* _과제 안내_
아래 기록의 모든 줄을 추출하여 글자 하나 바꾸지 말고 그대로 옮겨 적으십시오.

--

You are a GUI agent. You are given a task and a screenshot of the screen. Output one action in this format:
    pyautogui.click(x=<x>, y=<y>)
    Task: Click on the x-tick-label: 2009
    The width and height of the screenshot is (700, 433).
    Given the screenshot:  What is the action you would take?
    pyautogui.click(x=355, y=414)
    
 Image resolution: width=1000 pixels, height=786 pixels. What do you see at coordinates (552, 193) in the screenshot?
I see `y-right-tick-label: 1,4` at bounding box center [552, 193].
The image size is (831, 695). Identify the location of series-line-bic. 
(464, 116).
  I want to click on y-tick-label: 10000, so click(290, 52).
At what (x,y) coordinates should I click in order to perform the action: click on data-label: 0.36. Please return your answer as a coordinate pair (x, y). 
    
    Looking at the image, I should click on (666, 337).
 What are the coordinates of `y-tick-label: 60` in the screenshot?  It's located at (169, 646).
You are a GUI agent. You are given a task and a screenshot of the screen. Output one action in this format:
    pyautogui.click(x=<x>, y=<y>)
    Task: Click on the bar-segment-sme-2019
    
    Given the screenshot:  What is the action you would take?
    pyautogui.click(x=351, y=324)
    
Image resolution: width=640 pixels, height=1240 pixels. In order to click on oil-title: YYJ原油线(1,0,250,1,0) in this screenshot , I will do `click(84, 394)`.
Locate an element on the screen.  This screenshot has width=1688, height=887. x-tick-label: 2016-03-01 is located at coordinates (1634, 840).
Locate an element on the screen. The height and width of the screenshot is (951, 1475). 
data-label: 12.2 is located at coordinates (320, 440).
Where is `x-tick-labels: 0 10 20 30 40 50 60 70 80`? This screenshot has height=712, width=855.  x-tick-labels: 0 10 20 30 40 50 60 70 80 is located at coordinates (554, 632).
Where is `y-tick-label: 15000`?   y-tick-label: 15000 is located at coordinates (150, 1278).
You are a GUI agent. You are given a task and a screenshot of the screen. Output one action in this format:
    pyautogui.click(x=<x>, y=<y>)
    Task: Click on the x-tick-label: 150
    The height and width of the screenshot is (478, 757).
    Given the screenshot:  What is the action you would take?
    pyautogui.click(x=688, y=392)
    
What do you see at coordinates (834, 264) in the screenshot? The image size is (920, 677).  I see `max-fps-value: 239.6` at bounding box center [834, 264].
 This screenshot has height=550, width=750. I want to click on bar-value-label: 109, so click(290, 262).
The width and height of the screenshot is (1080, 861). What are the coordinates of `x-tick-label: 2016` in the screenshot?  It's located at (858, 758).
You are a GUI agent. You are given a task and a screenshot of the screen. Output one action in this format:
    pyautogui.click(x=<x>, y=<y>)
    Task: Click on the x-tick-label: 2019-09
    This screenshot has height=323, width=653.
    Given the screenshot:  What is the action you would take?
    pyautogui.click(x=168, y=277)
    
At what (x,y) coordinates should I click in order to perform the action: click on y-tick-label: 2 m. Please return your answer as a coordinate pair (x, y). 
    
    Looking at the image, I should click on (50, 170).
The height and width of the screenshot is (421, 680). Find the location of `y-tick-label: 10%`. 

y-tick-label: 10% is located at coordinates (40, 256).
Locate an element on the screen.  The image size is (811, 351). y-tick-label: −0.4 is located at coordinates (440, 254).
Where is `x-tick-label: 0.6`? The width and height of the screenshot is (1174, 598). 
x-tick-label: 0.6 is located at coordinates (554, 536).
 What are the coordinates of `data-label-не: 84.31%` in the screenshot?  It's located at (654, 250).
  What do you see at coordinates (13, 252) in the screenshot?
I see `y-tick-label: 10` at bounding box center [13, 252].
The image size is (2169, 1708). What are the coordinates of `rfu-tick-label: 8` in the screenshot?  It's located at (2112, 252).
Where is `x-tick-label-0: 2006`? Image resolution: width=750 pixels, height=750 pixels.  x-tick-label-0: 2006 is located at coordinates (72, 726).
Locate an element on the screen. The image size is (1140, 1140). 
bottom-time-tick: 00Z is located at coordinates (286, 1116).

--

* _답변 부분_
You are a GUI agent. You are given a task and a screenshot of the screen. Output one action in this format:
    pyautogui.click(x=<x>, y=<y>)
    Task: Click on the x-tick-label: 2009
    The width and height of the screenshot is (700, 433).
    Given the screenshot:  What is the action you would take?
    pyautogui.click(x=355, y=414)
    
 Image resolution: width=1000 pixels, height=786 pixels. What do you see at coordinates (552, 193) in the screenshot?
I see `y-right-tick-label: 1,4` at bounding box center [552, 193].
The image size is (831, 695). Identify the location of series-line-bic. 
(464, 116).
  I want to click on y-tick-label: 10000, so click(290, 52).
At what (x,y) coordinates should I click in order to perform the action: click on data-label: 0.36. Please return your answer as a coordinate pair (x, y). 
    
    Looking at the image, I should click on (666, 337).
 What are the coordinates of `y-tick-label: 60` in the screenshot?  It's located at (169, 646).
You are a GUI agent. You are given a task and a screenshot of the screen. Output one action in this format:
    pyautogui.click(x=<x>, y=<y>)
    Task: Click on the bar-segment-sme-2019
    
    Given the screenshot:  What is the action you would take?
    pyautogui.click(x=351, y=324)
    
Image resolution: width=640 pixels, height=1240 pixels. In order to click on oil-title: YYJ原油线(1,0,250,1,0) in this screenshot , I will do `click(84, 394)`.
Locate an element on the screen.  This screenshot has width=1688, height=887. x-tick-label: 2016-03-01 is located at coordinates (1634, 840).
Locate an element on the screen. The height and width of the screenshot is (951, 1475). 
data-label: 12.2 is located at coordinates (320, 440).
Where is `x-tick-labels: 0 10 20 30 40 50 60 70 80`? This screenshot has height=712, width=855.  x-tick-labels: 0 10 20 30 40 50 60 70 80 is located at coordinates (554, 632).
Where is `y-tick-label: 15000`?   y-tick-label: 15000 is located at coordinates (150, 1278).
You are a GUI agent. You are given a task and a screenshot of the screen. Output one action in this format:
    pyautogui.click(x=<x>, y=<y>)
    Task: Click on the x-tick-label: 150
    The height and width of the screenshot is (478, 757).
    Given the screenshot:  What is the action you would take?
    pyautogui.click(x=688, y=392)
    
What do you see at coordinates (834, 264) in the screenshot? The image size is (920, 677).  I see `max-fps-value: 239.6` at bounding box center [834, 264].
 This screenshot has height=550, width=750. I want to click on bar-value-label: 109, so click(290, 262).
The width and height of the screenshot is (1080, 861). What are the coordinates of `x-tick-label: 2016` in the screenshot?  It's located at (858, 758).
You are a GUI agent. You are given a task and a screenshot of the screen. Output one action in this format:
    pyautogui.click(x=<x>, y=<y>)
    Task: Click on the x-tick-label: 2019-09
    This screenshot has height=323, width=653.
    Given the screenshot:  What is the action you would take?
    pyautogui.click(x=168, y=277)
    
At what (x,y) coordinates should I click in order to perform the action: click on y-tick-label: 2 m. Please return your answer as a coordinate pair (x, y). 
    
    Looking at the image, I should click on (50, 170).
The height and width of the screenshot is (421, 680). Find the location of `y-tick-label: 10%`. 

y-tick-label: 10% is located at coordinates (40, 256).
Locate an element on the screen.  The image size is (811, 351). y-tick-label: −0.4 is located at coordinates (440, 254).
Where is `x-tick-label: 0.6`? The width and height of the screenshot is (1174, 598). 
x-tick-label: 0.6 is located at coordinates (554, 536).
 What are the coordinates of `data-label-не: 84.31%` in the screenshot?  It's located at (654, 250).
  What do you see at coordinates (13, 252) in the screenshot?
I see `y-tick-label: 10` at bounding box center [13, 252].
The image size is (2169, 1708). What are the coordinates of `rfu-tick-label: 8` in the screenshot?  It's located at (2112, 252).
Where is `x-tick-label-0: 2006`? Image resolution: width=750 pixels, height=750 pixels.  x-tick-label-0: 2006 is located at coordinates (72, 726).
Locate an element on the screen. The image size is (1140, 1140). 
bottom-time-tick: 00Z is located at coordinates (286, 1116).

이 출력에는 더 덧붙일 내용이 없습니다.